→ **Task item**
The word "agent" marks the lines to report; pull each of them from the listing.

....

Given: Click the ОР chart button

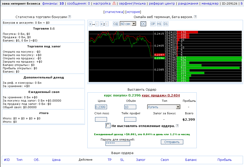Looking at the screenshot, I should pyautogui.click(x=153, y=24).
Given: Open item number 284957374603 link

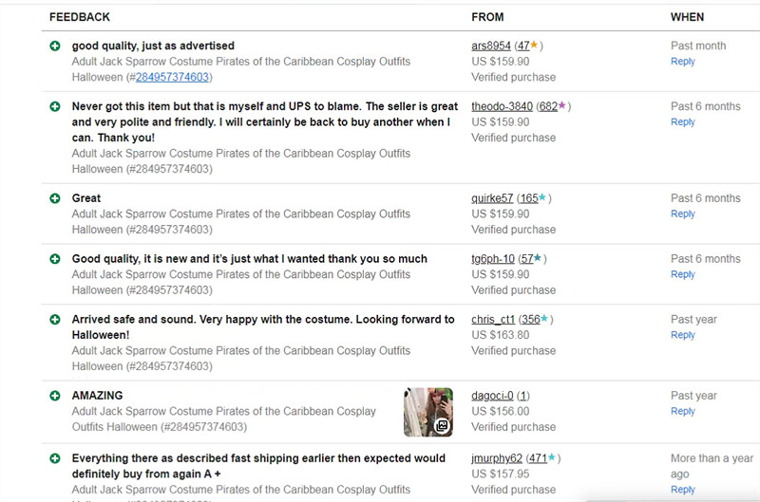Looking at the screenshot, I should 173,77.
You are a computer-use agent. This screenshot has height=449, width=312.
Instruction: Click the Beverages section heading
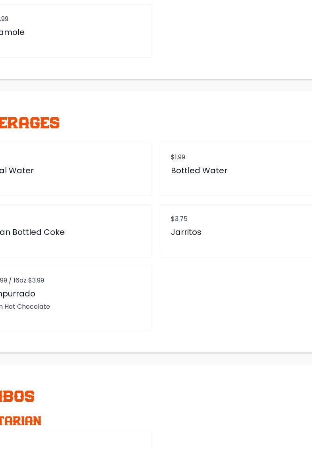[x=29, y=123]
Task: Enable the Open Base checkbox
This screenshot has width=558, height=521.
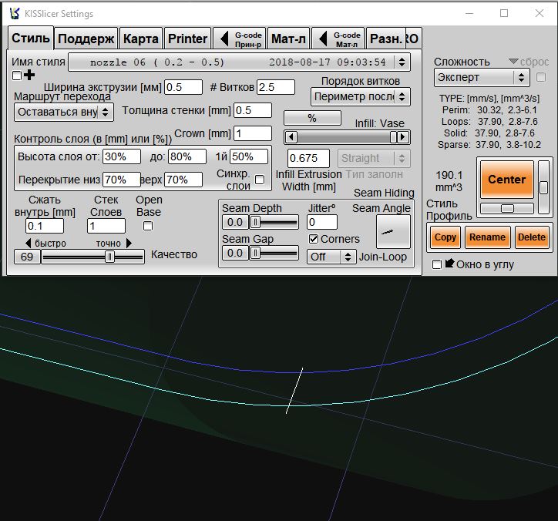Action: (148, 226)
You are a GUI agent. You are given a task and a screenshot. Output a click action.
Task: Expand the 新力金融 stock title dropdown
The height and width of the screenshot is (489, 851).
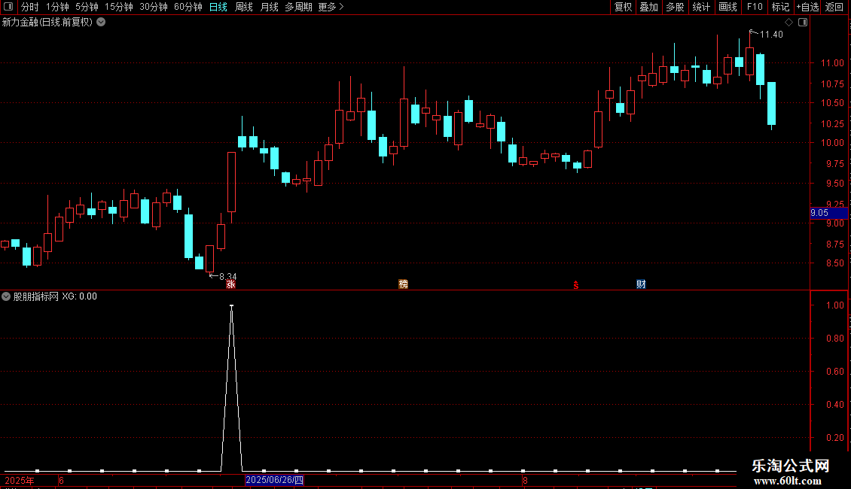[101, 23]
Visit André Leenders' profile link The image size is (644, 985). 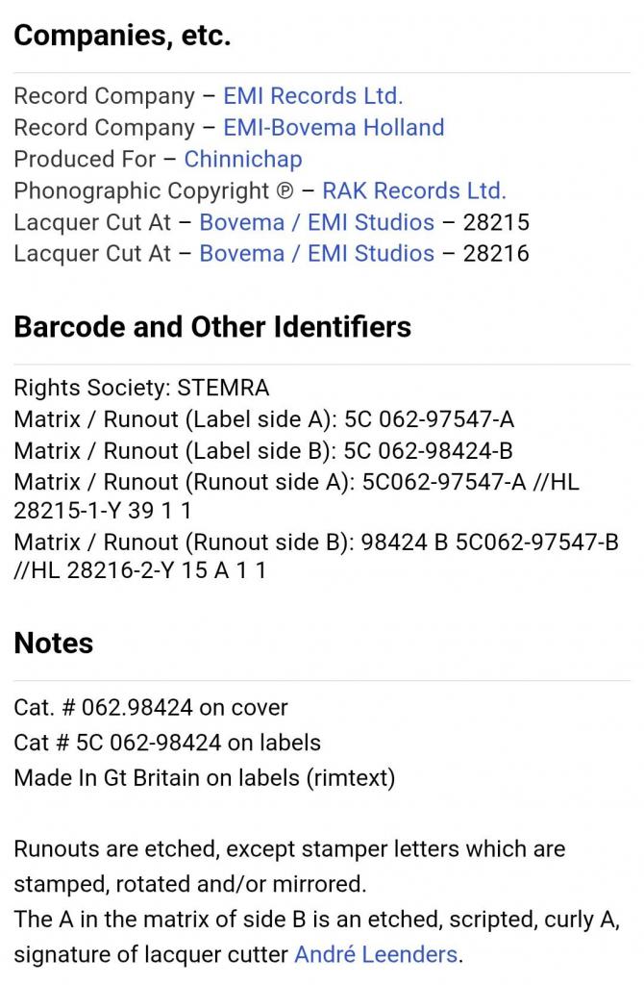click(x=376, y=954)
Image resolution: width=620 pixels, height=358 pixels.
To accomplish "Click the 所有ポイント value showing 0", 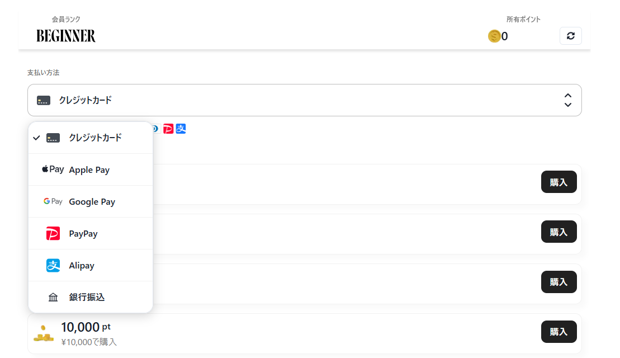I will [x=504, y=36].
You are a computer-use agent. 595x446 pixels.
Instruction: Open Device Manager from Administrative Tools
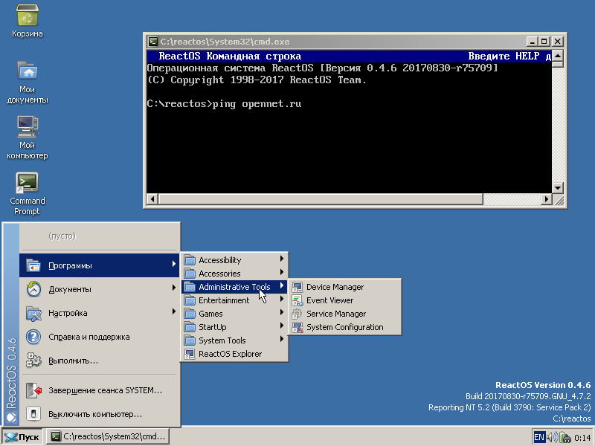pos(334,287)
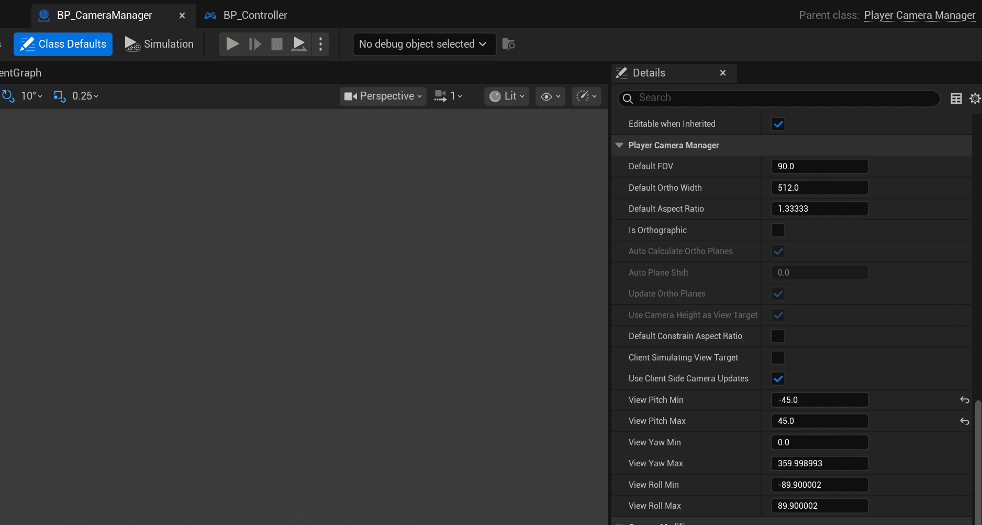Reset View Pitch Max to default
The height and width of the screenshot is (525, 982).
point(964,421)
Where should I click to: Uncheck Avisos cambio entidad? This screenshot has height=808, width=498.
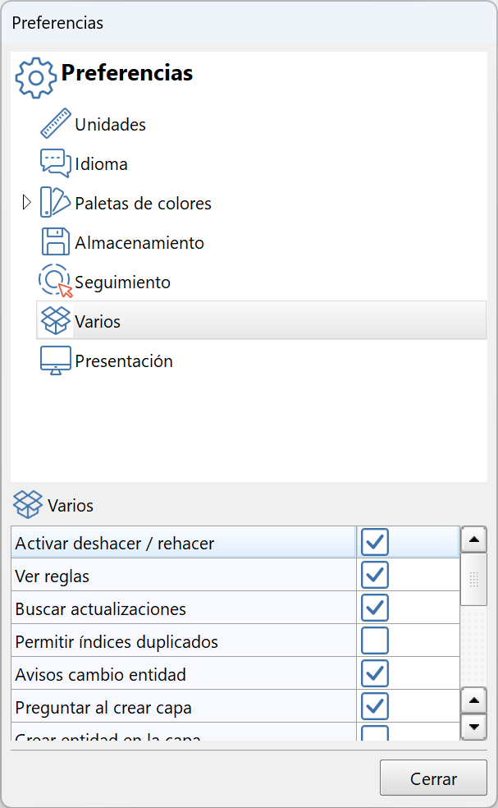[374, 673]
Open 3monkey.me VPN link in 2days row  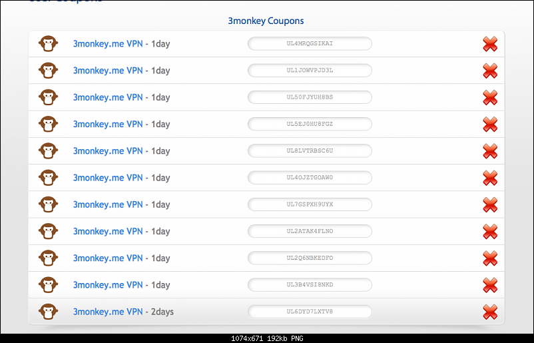(108, 312)
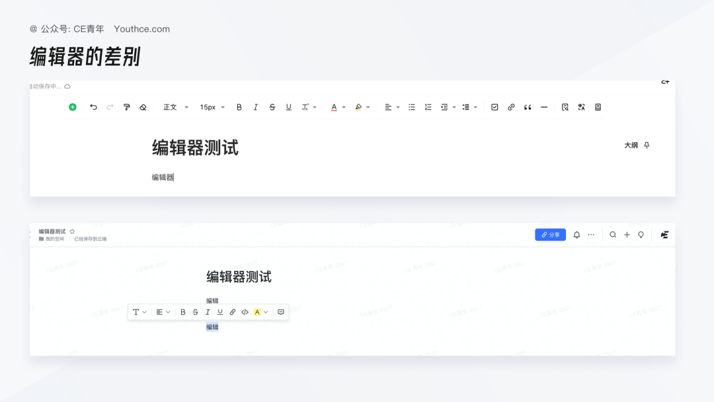Toggle underline in the floating toolbar
The image size is (714, 402).
(x=219, y=311)
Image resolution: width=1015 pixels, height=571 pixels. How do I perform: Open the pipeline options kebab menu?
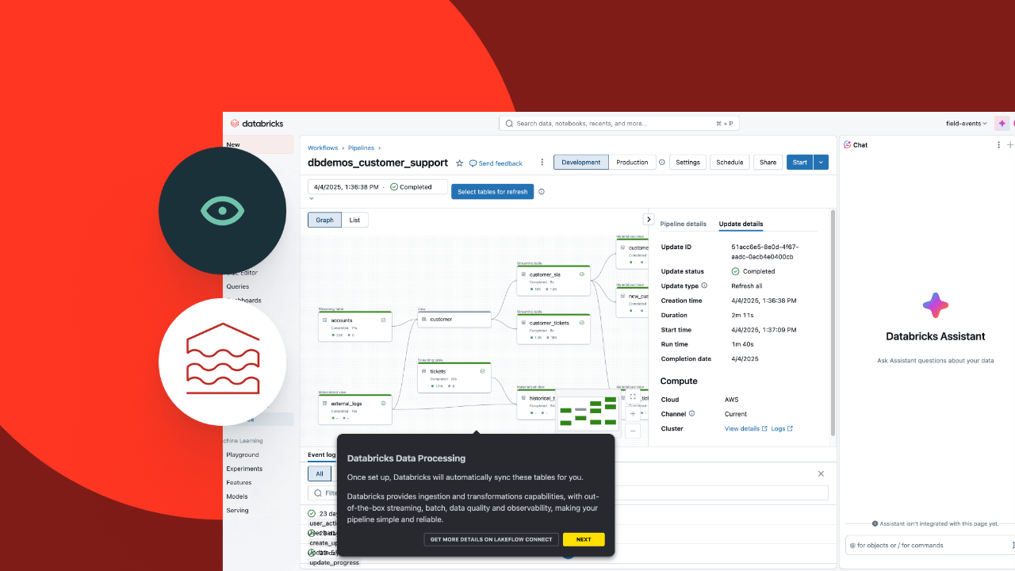[x=542, y=162]
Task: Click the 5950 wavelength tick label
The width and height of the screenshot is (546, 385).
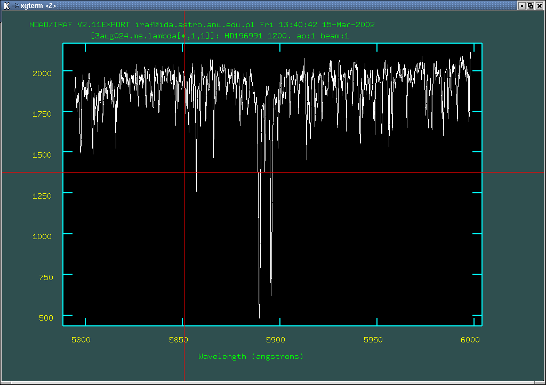Action: [373, 340]
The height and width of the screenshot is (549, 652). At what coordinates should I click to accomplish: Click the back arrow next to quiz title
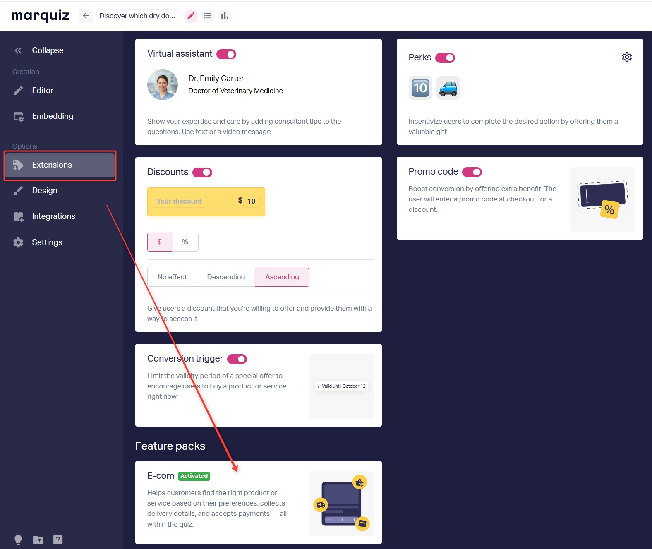(86, 16)

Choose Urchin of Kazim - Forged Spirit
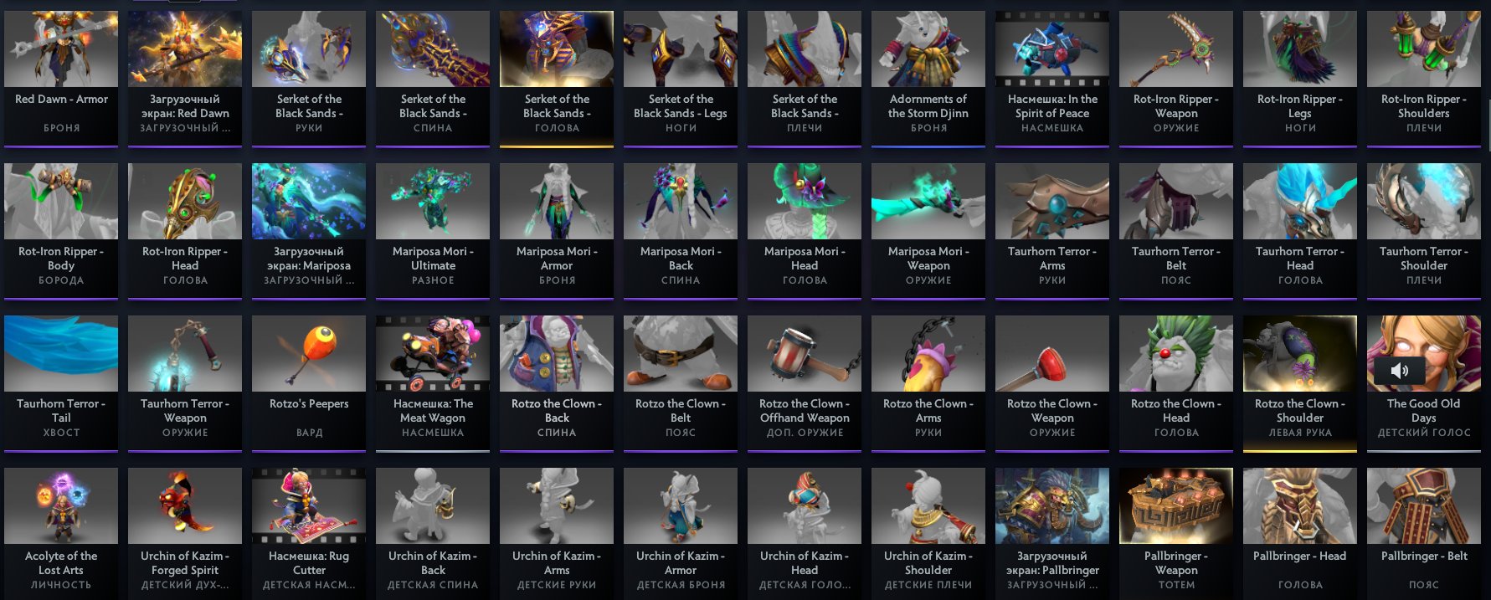[x=185, y=534]
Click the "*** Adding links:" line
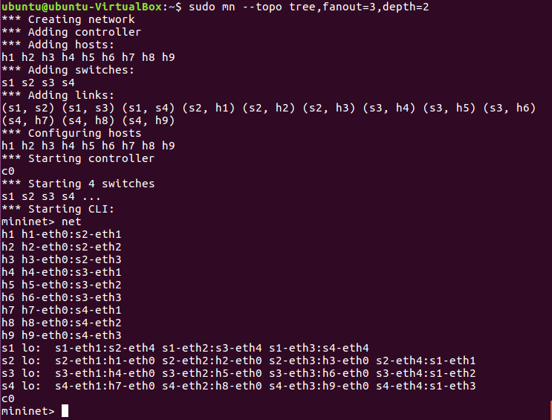Screen dimensions: 552x420 pos(59,95)
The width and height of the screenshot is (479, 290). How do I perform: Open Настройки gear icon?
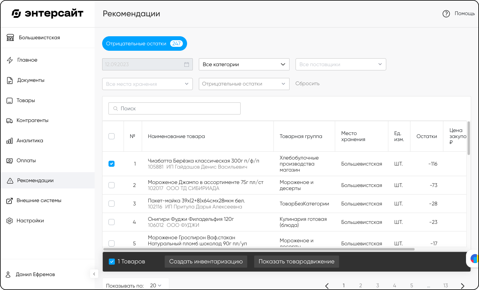coord(9,221)
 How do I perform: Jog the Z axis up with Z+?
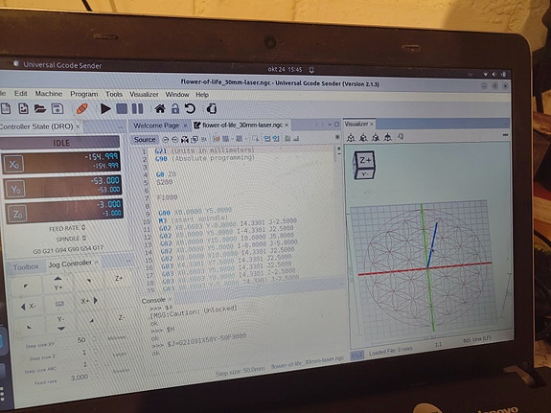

....

→ **Output for this exercise**
You are a computer-use agent. This screenshot has height=449, width=312.
You are a GUI agent. You are given a task and a screenshot. Output a click action.
You are a computer-use agent. 595x446 pixels.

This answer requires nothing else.